Les règles de sécurité de la Firebase Realtime Database vous permettent de contrôler l'accès aux données stockées dans votre base de données. La syntaxe flexible des règles vous permet de créer des règles qui correspondent à n'importe quoi, de toutes les écritures dans votre base de données aux opérations sur des nœuds individuels.

Les règles de sécurité de la Realtime Database sont une configuration déclarative pour votre base de données. Cela signifie que les règles sont définies séparément de la logique du produit. Cela présente plusieurs avantages : les clients ne sont pas responsables de l'application de la sécurité, les implémentations défectueuses ne compromettent pas vos données et, surtout, il n'est pas nécessaire d'avoir un arbitre intermédiaire, tel qu'un serveur, pour protéger les données du monde entier.

Cet article décrit la syntaxe et la structure de base des règles de sécurité de la Realtime Database utilisées pour créer des ensembles de règles complets.

Structurer vos règles de sécurité

Les règles de sécurité de la Realtime Database sont composées d'expressions de type JavaScript contenues dans un document JSON. La structure de vos règles doit suivre celle des données que vous avez stockées dans votre base de données.

Les règles de base identifient un ensemble de nœuds à sécuriser, les méthodes d'accès impliquées (par exemple, lecture, écriture) et les conditions dans lesquelles l'accès est autorisé ou refusé. Dans les exemples suivants, nos conditions seront de simples instructions true et false, mais dans l'article suivant, nous aborderons des moyens plus dynamiques d'exprimer des conditions.

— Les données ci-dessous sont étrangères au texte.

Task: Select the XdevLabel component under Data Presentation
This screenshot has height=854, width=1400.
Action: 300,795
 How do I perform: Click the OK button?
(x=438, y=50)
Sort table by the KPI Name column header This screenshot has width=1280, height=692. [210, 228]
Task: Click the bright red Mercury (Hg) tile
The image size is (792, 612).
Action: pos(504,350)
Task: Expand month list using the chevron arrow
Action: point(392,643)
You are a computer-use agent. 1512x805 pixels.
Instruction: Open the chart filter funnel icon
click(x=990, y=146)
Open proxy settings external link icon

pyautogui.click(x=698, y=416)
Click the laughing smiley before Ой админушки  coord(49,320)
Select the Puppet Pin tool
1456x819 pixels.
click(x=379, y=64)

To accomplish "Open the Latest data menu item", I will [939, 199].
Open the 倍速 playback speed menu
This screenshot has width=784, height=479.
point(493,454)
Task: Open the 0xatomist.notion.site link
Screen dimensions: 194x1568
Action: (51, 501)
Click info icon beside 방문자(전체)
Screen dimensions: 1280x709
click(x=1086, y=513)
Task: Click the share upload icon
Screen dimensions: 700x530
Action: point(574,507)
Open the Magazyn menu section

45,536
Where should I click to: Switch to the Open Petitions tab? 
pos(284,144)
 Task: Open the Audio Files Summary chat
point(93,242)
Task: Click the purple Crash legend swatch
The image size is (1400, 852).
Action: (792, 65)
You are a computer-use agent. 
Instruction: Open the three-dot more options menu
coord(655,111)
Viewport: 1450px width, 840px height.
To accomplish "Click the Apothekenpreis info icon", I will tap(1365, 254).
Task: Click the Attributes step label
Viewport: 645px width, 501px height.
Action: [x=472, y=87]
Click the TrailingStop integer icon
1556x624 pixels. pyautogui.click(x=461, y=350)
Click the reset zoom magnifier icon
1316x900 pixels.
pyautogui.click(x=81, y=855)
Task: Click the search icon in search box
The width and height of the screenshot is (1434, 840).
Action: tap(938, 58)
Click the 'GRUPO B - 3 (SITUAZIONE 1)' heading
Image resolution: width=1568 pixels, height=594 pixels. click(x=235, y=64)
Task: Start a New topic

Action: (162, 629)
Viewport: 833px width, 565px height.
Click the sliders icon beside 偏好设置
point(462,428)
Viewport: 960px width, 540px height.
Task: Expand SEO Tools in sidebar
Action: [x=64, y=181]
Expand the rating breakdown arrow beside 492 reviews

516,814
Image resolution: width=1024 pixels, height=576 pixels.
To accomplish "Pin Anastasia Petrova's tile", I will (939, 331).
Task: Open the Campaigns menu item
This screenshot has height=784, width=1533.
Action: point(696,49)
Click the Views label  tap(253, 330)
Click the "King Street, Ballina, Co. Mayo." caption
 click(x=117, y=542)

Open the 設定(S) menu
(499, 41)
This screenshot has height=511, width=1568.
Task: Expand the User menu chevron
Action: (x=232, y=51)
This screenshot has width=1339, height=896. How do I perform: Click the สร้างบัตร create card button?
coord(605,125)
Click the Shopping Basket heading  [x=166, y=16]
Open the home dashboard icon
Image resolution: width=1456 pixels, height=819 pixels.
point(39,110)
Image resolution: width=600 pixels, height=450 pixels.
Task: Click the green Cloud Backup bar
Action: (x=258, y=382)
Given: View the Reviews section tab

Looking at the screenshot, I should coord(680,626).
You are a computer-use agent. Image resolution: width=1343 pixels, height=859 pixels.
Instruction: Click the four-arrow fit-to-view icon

Ainsi, par exemple, si nous essayons de sécuriser un child_node sous un parent_node, la syntaxe générale à suivre est la suivante :

{
  "rules": {
    "parent_node": {
      "child_node": {
        ".read": <condition>,
        ".write": <condition>,
        ".validate": <condition>,
      }
    }
  }
}

Appliquons ce modèle. Supposons, par exemple, que vous suivez une liste de messages et que vos données se présentent comme suit :

{
  "messages": {
    "message0": {
      "content": "Hello",
      "timestamp": 1405704370369
    },
    "message1": {
      "content": "Goodbye",
      "timestamp": 1405704395231
    },
    ...
  }
}

Vos règles doivent être structurées de manière similaire. Voici un ensemble de règles de sécurité en lecture seule qui peuvent être utiles pour cette structure de données. Cet exemple illustre comment nous spécifions les nœuds de base de données auxquels les règles s'appliquent et les conditions d'évaluation des règles sur ces nœuds.

{
  "rules": {
    // For requests to access the 'messages' node...
    "messages": {
      // ...and the individual wildcarded 'message' nodes beneath
      // (we'll cover wildcarding variables more a bit later)....
      "$message": {

        // For each message, allow a read operation if <condition>. In this
        // case, we specify our condition as "true", so read access is always granted.
        ".read": "true",

        // For read-only behavior, we specify that for write operations, our
        // condition is false.
        ".write": "false"
      }
    }
  }
}

Opérations de base des règles

Il existe trois types de règles pour appliquer la sécurité en fonction du type d'opération effectuée sur les données : .write, .read et .validate. Voici un bref résumé de leurs objectifs :

Types de règle
.read Décrit si et quand les utilisateurs sont autorisés à lire les données.
.write Décrit si et quand les données sont autorisées à être écrites.
.validate Définit l'apparence d'une valeur correctement formatée, si elle comporte des attributs enfants et le type de données.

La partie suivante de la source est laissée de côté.